Using the listing below, please gather every line containing the word "Home".

_ _ _

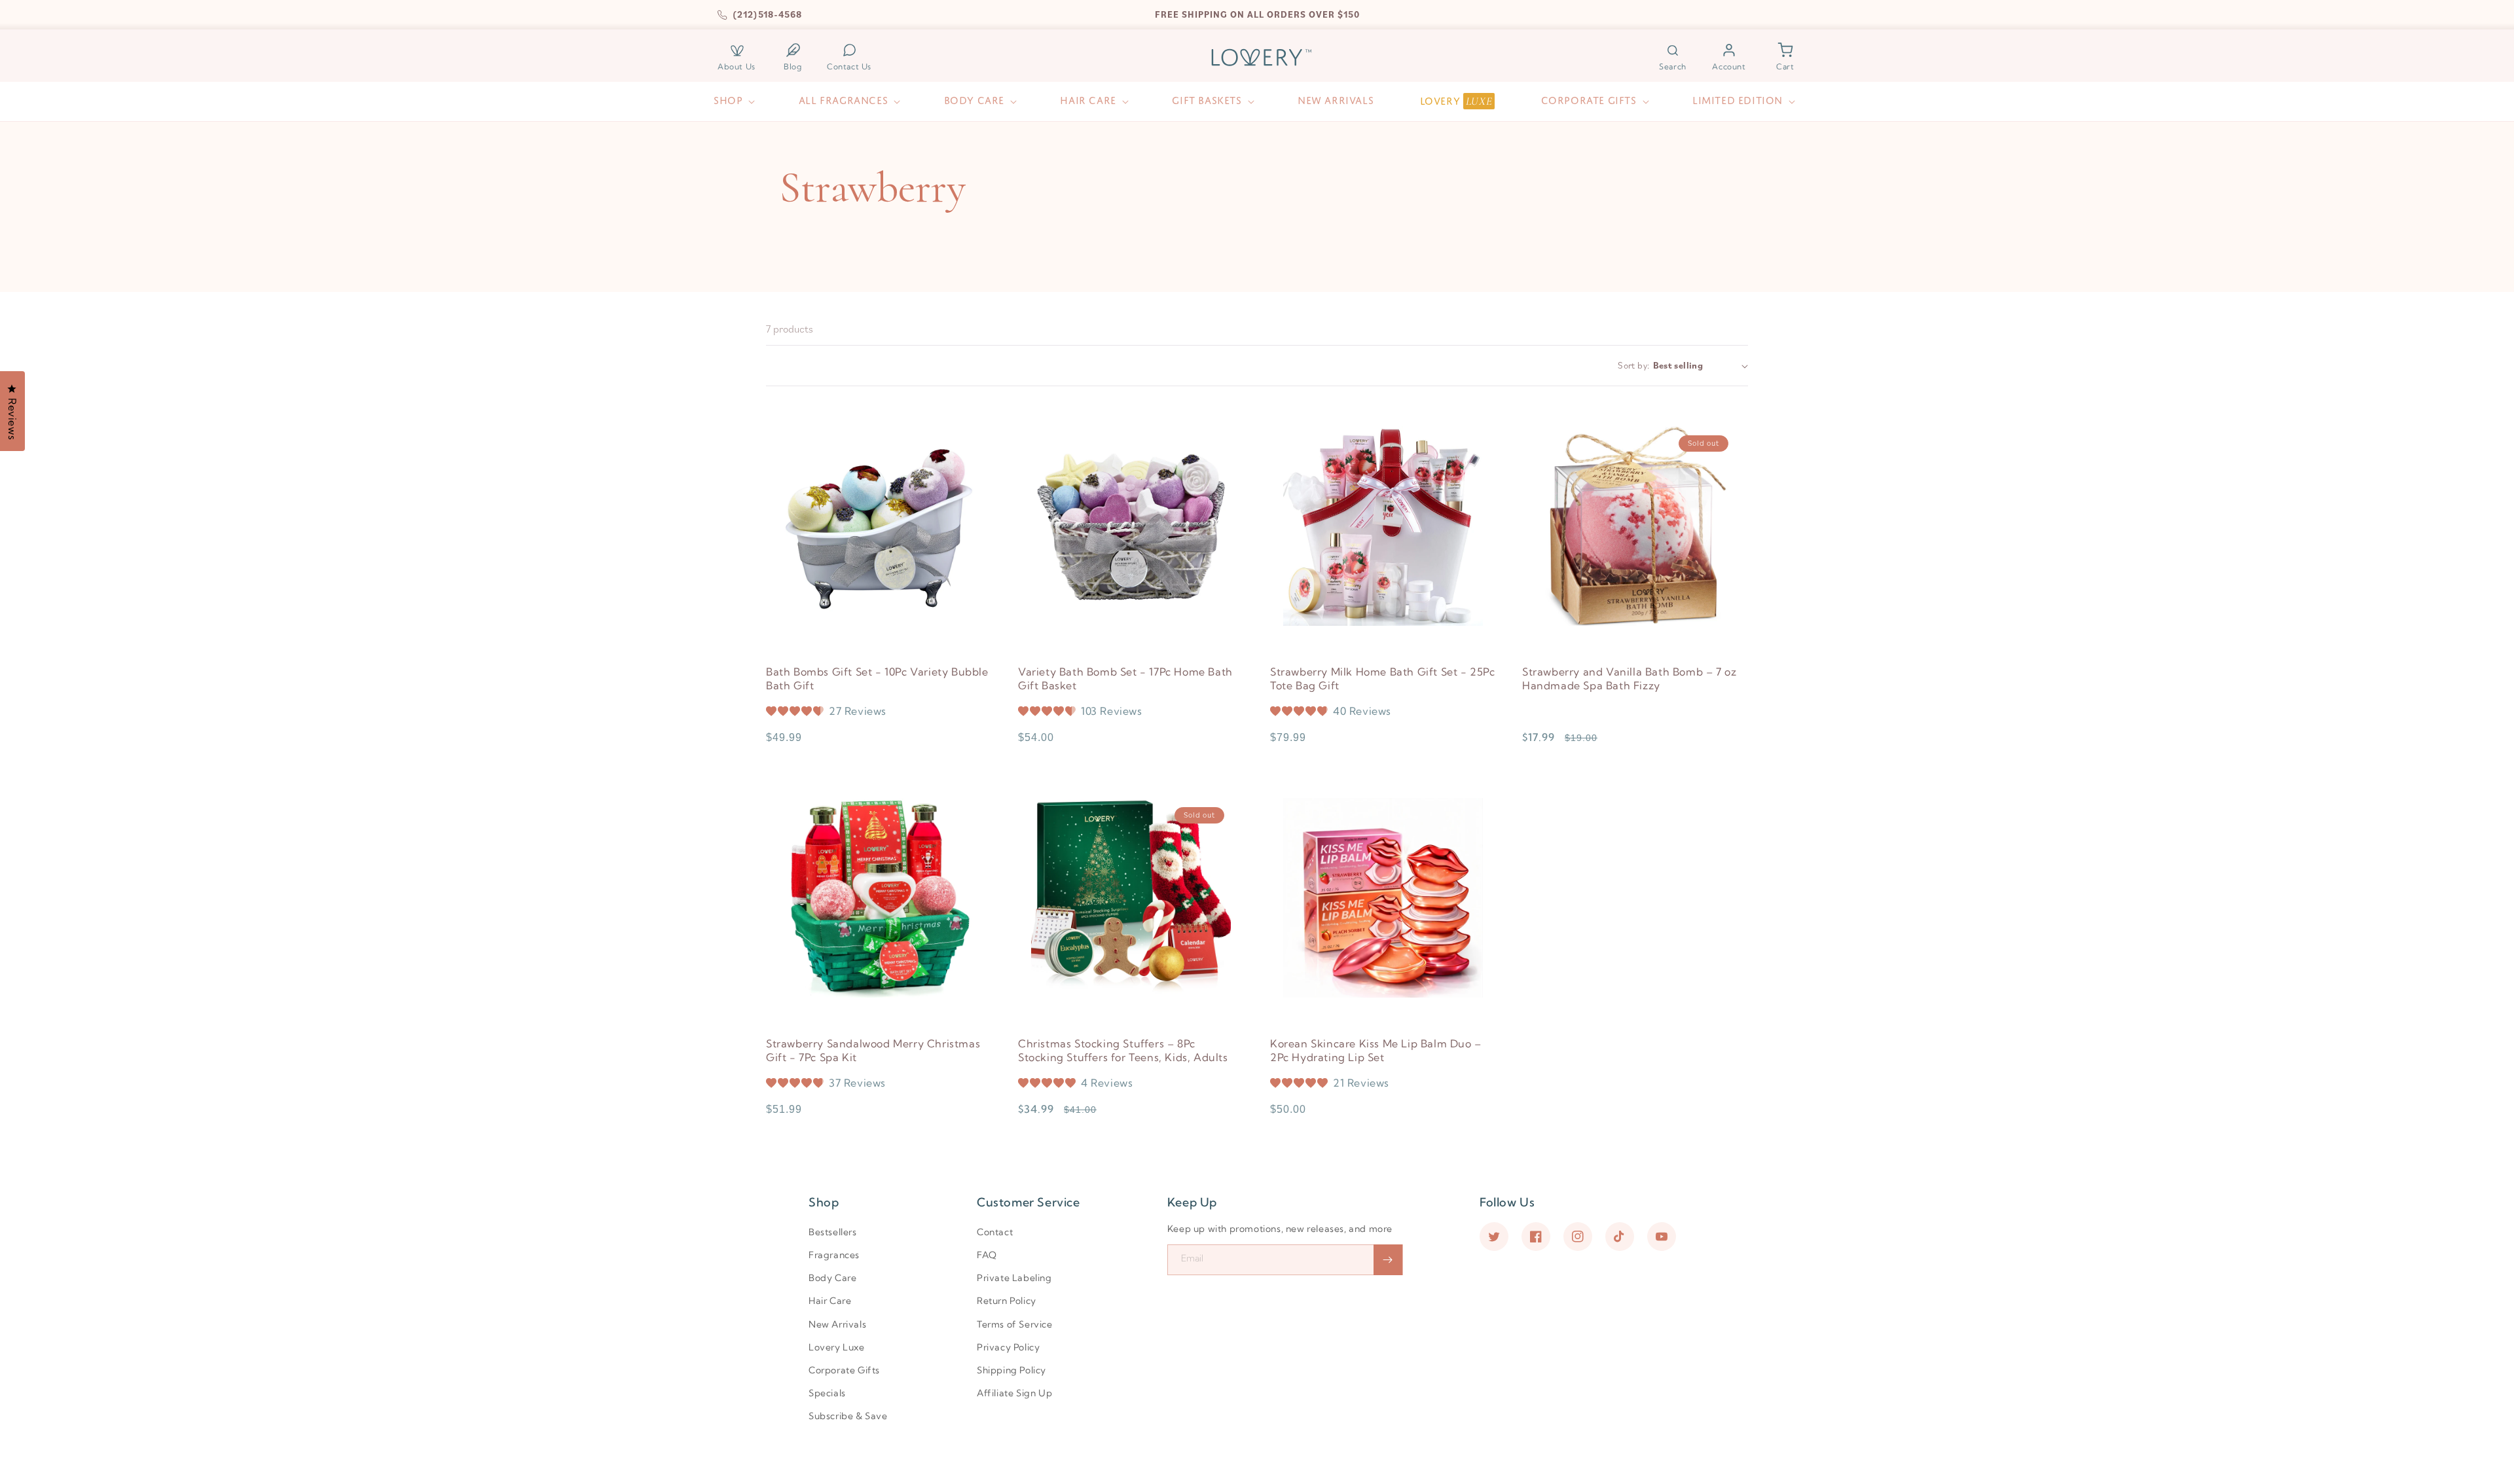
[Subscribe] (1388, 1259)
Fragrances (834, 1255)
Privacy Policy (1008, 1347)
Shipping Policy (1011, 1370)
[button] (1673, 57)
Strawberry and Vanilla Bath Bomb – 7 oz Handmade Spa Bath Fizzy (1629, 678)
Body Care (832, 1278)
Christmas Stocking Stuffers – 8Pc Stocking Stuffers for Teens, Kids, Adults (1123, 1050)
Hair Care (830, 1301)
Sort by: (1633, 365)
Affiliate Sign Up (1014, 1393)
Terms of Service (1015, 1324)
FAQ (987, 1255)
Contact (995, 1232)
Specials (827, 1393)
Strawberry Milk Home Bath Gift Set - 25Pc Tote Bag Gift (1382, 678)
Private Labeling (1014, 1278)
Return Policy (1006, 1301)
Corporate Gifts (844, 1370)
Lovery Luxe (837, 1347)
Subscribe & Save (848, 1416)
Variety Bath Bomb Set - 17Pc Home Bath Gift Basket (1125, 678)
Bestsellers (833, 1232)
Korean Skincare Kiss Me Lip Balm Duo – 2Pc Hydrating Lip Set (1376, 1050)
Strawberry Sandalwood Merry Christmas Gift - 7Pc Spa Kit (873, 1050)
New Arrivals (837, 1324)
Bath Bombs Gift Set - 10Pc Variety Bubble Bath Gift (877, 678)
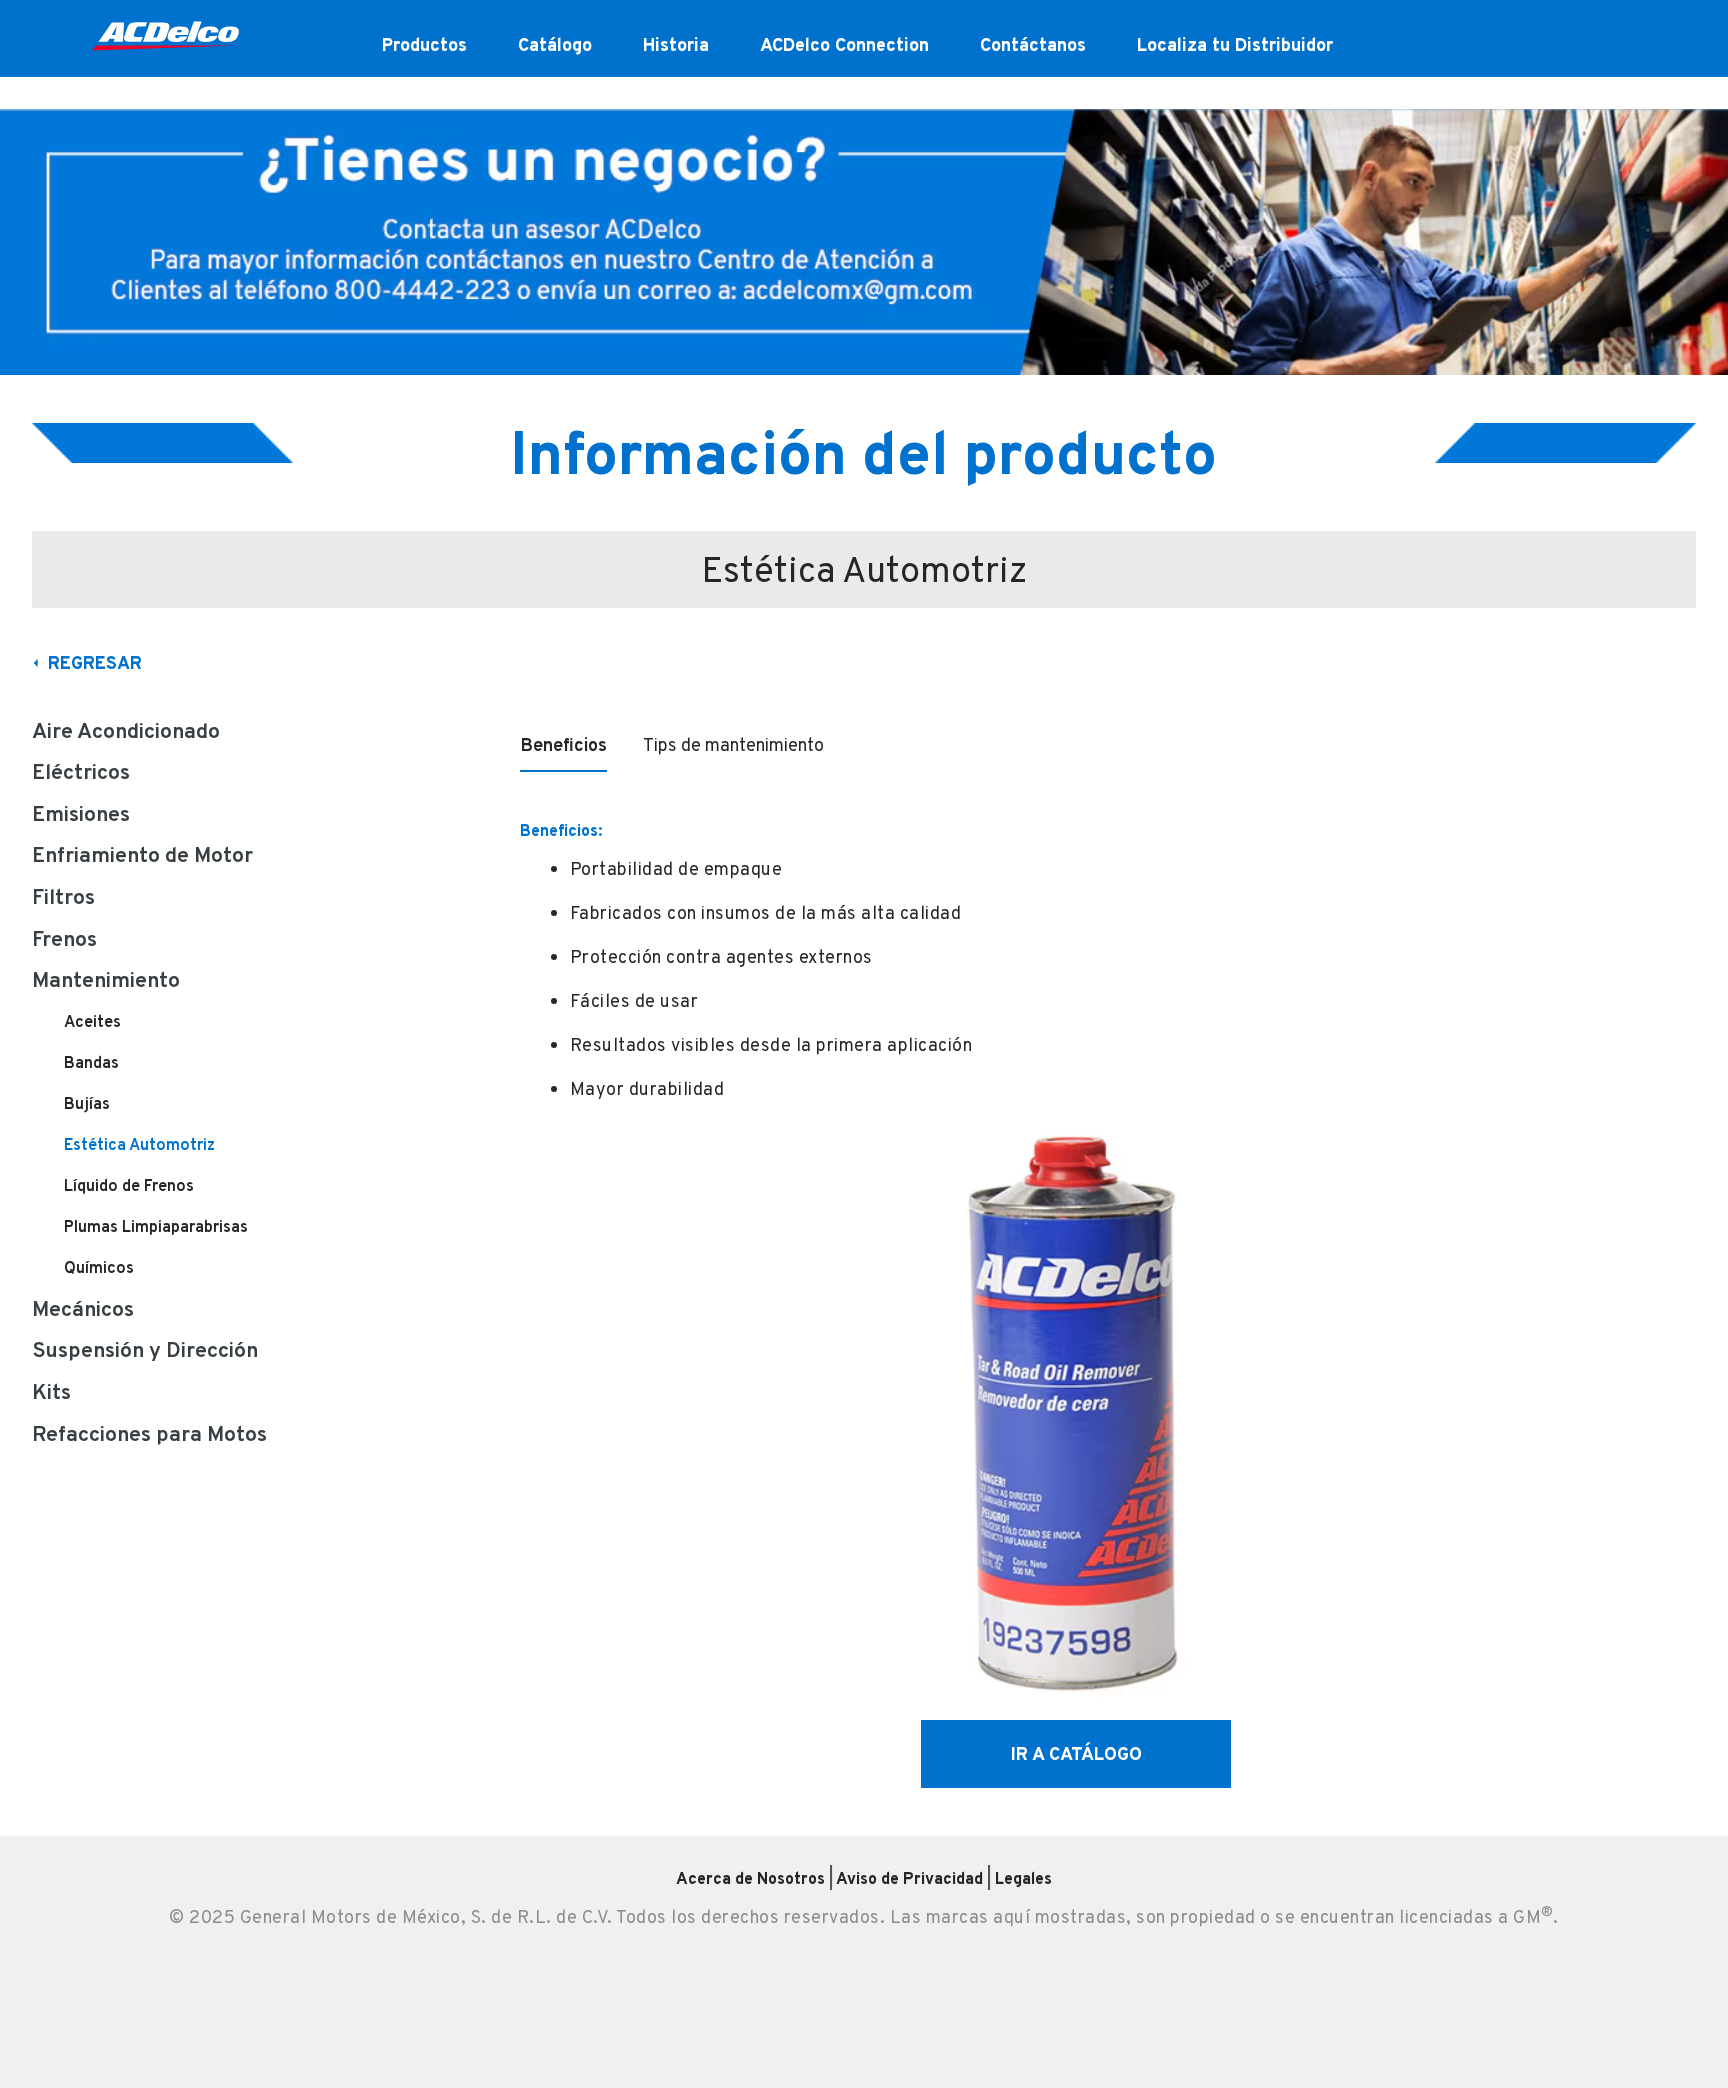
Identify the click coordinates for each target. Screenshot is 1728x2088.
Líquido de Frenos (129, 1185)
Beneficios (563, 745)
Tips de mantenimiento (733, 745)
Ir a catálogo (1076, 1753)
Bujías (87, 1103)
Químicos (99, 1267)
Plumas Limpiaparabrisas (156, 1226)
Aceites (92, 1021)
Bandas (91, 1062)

_ _ _

### Solved exercise
Strawberry Milk Home Bath Gift Set - 25Pc Tote Bag Gift (1382, 678)
Variety Bath Bomb Set - 17Pc Home Bath Gift Basket (1125, 678)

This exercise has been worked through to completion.